Role of endogenous angiotensin II in the increased expression of growth factors in vascular smooth muscle cells from spontaneously hypertensive rats.

Abstract

In culture, vascular smooth muscle cells (VSMC) derived from spontaneously hypertensive rats (SHR) show exaggerated growth compared with cells from normotensive Wistar-Kyoto (WKY) rats. SHR-derived VSMC express higher levels of transforming growth factor (TGF)-beta1, platelet-derived growth factor (PDGF) A-chain, and basic fibroblast growth factor (bFGF) mRNAs than cells from WKY rats. We have recently observed production of angiotensin II (Ang II) in homogeneous cultures of VSMC from SHR. In the current study we investigated the contribution of endogenous Ang II to increased expression of the above-mentioned growth factors in VSMC from SHR. The levels of mRNAs encoding TGF-beta1, PDGF A-chain, and bFGF were determined by reverse transcription-polymerase chain reaction and were much higher in VSMC from SHR than in cells from WKY rats.

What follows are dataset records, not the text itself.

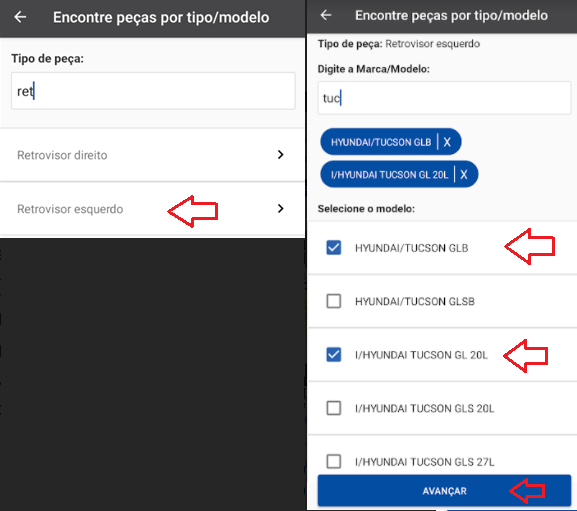Uncheck I/HYUNDAI TUCSON GL 20L checkbox
Image resolution: width=577 pixels, height=511 pixels.
pyautogui.click(x=333, y=355)
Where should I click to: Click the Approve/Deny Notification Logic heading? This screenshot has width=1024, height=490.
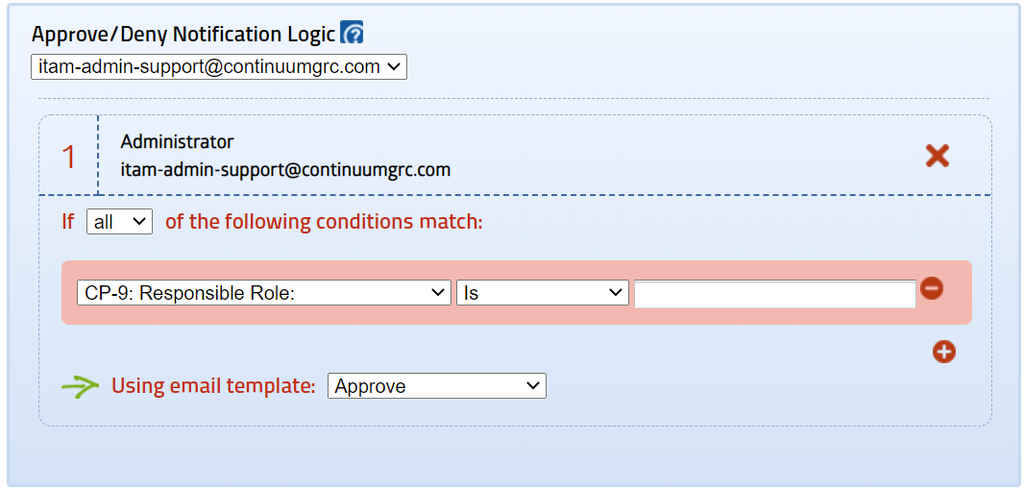[x=184, y=34]
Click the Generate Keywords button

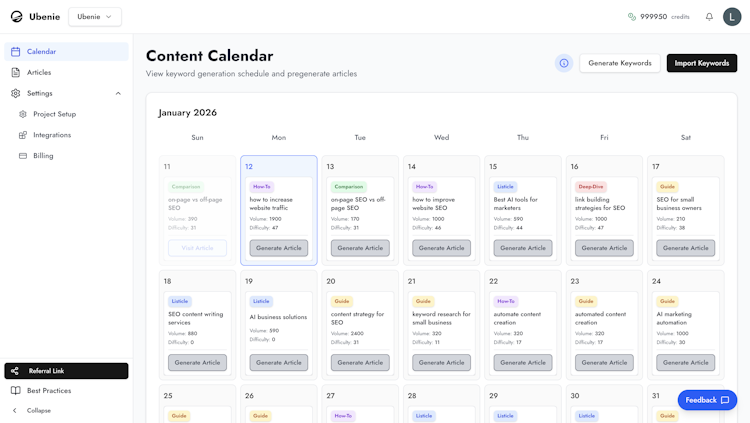click(619, 63)
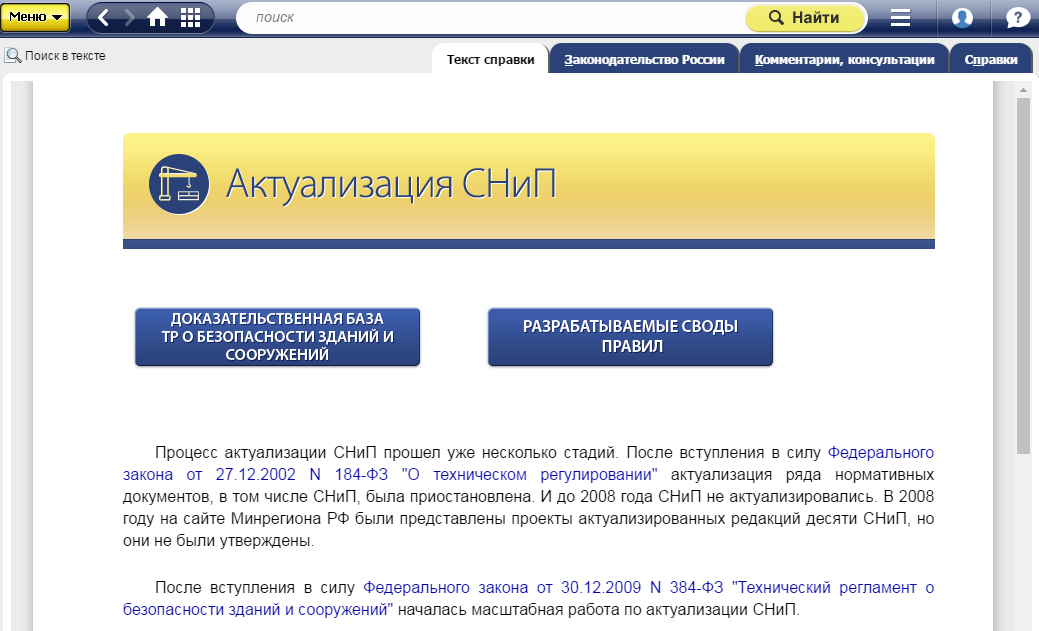This screenshot has width=1039, height=631.
Task: Open the help question mark icon
Action: [1016, 18]
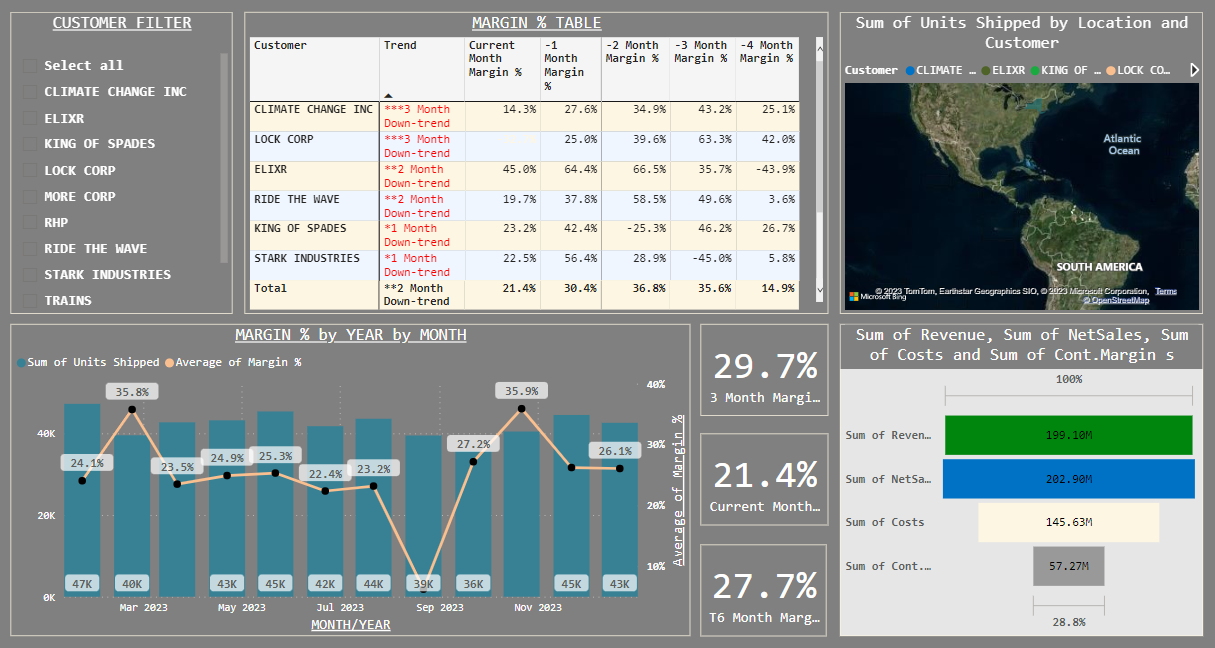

The basal level of Ang II-like immunoreactivity (LI) in conditioned medium as determined by radioimmunoassay was significantly higher in VSMC from SHR than in cells from WKY rats. Isoproterenol is known to induce angiotensinogen gene significantly increased Ang II-LI in VSMC from both WKY rats and SHR. Isoproterenol also increased angiotensinogen, TGF-beta1, PDGF A-chain, and bFGF mRNAs in VSMC from SHR. An angiotensin-converting enzyme inhibitor delapril significantly decreased Ang II-LI in VSMC from WKY rats and SHR. Delapril considerably decreased the levels of TGF-beta1, PDGF A-chain, and bFGF mRNAs in VSMC from SHR. An Ang II type 1 receptor antagonist CV 11974 decreased the levels of TGF-beta1, PDGF A-chain, and bFGF mRNAs, and the levels of TGF-beta1, PDGF-AA, and bFGF proteins in VSMC from SHR. These findings suggest that increased generation of Ang II is associated with enhanced expression of TGF-beta1, PDGF A-chain, and bFGF, and the increases in the levels of these growth factors by endogenous Ang II may contribute to the exaggerated growth of VSMC from SHR.